Dans son dernier petit ouvrage, qui constitue une longue préface à la quatrième édition allemande d’un de ses livres les plus célèbres, Marxisme et théorie de la personnalité, Lucien Sève offre au lecteur une synthèse de ses recherches en matière de psychologie. La question biographique l’a occupé toute sa vie et lui donne aussi l’occasion de revenir sur son propre parcours philosophique et militant.
Normalien communiste dans la France de la Libération, le jeune Lucien Sève, marqué par la lecture des grands romans de Stendhal et désireux de savoir « ce qu’est une vie », découvre avec enthousiasme Marx et Lénine.
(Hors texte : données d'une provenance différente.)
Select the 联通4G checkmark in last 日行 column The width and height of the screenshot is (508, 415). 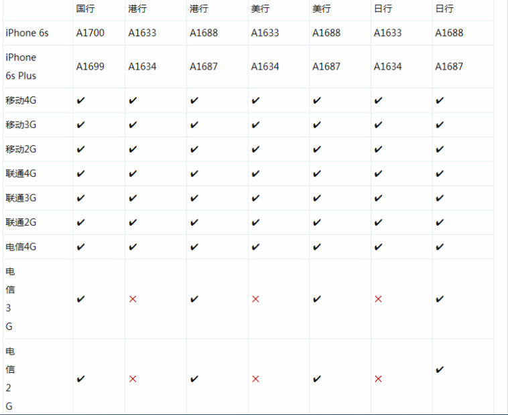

Néanmoins, ce qui fait à l’époque figure de doctrine marxiste officielle en psychologie le déçoit profondément : la théorie pavlovienne de l’activité nerveuse passe alors pour le fin mot de l’histoire. Insatisfait par un réductionnisme naturaliste qui entend appliquer à la vie des êtres humains des schémas empruntés à l’étude des souris de laboratoire, il entreprend alors de dégager le caractère spécifiquement social de l’essence humaine.
La sixième thèse sur Feuerbach de Marx devient l’un de ses fils conducteurs : « L’essence humaine n’est pas quelque chose d’abstrait qui serait inhérent à l’individu singulier. Dans sa réalité effective, c’est l’ensemble des rapports sociaux. » Dans ce contexte, Lucien Sève se lance notamment dans une bataille contre une croyance aux « dons » permettant de se dédouaner à peu de frais du problème de l’échec scolaire sans penser son ancrage social. Vient ensuite, au cours des années 1960, l’intense période de travail qui le conduit à la rédaction de Marxisme et théorie de la personnalité, une rédaction qu’il sera forcé de recommencer à plusieurs reprises, en raison notamment de la place prise par Louis Althusser dans le débat marxiste à partir de 1965. Le livre paraît finalement en 1969 et développe de manière approfondie des concepts très riches et trop peu discutés.
Nous n’en citerons ici que deux : celui de formes historiques d’individualité et celui d’emploi du temps. Il s’agit pour Lucien Sève de prendre en compte les « logiques sociales productrices des personnalités et de leurs biographies en leurs innombrables aspects – par exemple la scolarité obligatoire, les rapports d’argent, les discriminations de sexe, le départ en retraite… ». Cette tentative visant à poser les bases d’une science de la personnalité est plus que jamais d’actualité : face à un capitalisme rendant la vie invivable, elle porte en elle l’urgence de lutter pour ce qu’il nomme la « cause anthropologique ».